Begitu menurut Sekretaris Komisi II DPRD Samarinda, Novi Marinda Putri. Dia mengumpamakan pelayanan Perusahaan Umum Daerah Air Minum (Perumdam) Tirta Kencana. Dengan; jangankan berlari dengan inovasinya. Pelayanan dasarnya saja masih belum terpenuhi.
“Kalau menurut saya, pelayanan perumdam itu masih jauh dari kata layak. Lebih tepatnya berantakan.”
“Coba aja ke Loa Buah sana. Mereka sudah bertahun-tahun tidak bisa merasakan air bersih,” jelas Novi, Kamis, 2 Februari 2023.
“Di Palaran malah mereka beli dari pihak swasta. Jadi indikator pelayanan yang menurut mereka berhasil itu yang bagaimana ?” Novi sedikit kesal.

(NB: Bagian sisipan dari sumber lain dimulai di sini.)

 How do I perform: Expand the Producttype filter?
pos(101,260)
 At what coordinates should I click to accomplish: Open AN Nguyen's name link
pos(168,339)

Padahal dibandingkan Bontang dan Balikpapan. Kota Samarinda sudah diberkahi sumber air yang selalu melimpah. Yakni Sungai Mahakam. Instalasi Pengelolaan Air (IPA) juga ada di setiap kecamatan. Tapi air bersih belum bisa mereka distribusikan ke seluruh rumah warga. Pun kualitasnya yang belum oke betul.
Menutur Novi, pada 2023 ini. Mestinya warga Samarinda sudah bisa meminum langsung air dari keran. Karena kualitasnya terjamin bagus.
“Harus sesuai dengan namanya. “Perumdam” artinya perusahaan umum daerah air minum. Tapi gak bisa diminum. Dipakai cuci piring atau mandi aja masih kuning.”
Selain itu, Novi juga heran. Sampai sekarang, Perumdam Tirta Kencana belum bisa mandiri secara finansial. Karena meski berstatus perusahaan plat merah. Perumdam tetap harus bekerja profesional dan berorientasi pada keuntungan.
“Walaupun namanya perusahaan daerah, yang ada embel-embel daerahnya. Tetap harus kreatif dan gak bergantung.”
“Manajemen keuangannya tidak usah lagi ngeluh tiap saat kalau kekurangan anggaran.”
“Kalau kinerjanya bagus ya tidak apa-apa (minta suntikan dana dari APBD). Kalau buruk bagaimana? Yang ada ya derah juga yang rugi,” pungkasnya.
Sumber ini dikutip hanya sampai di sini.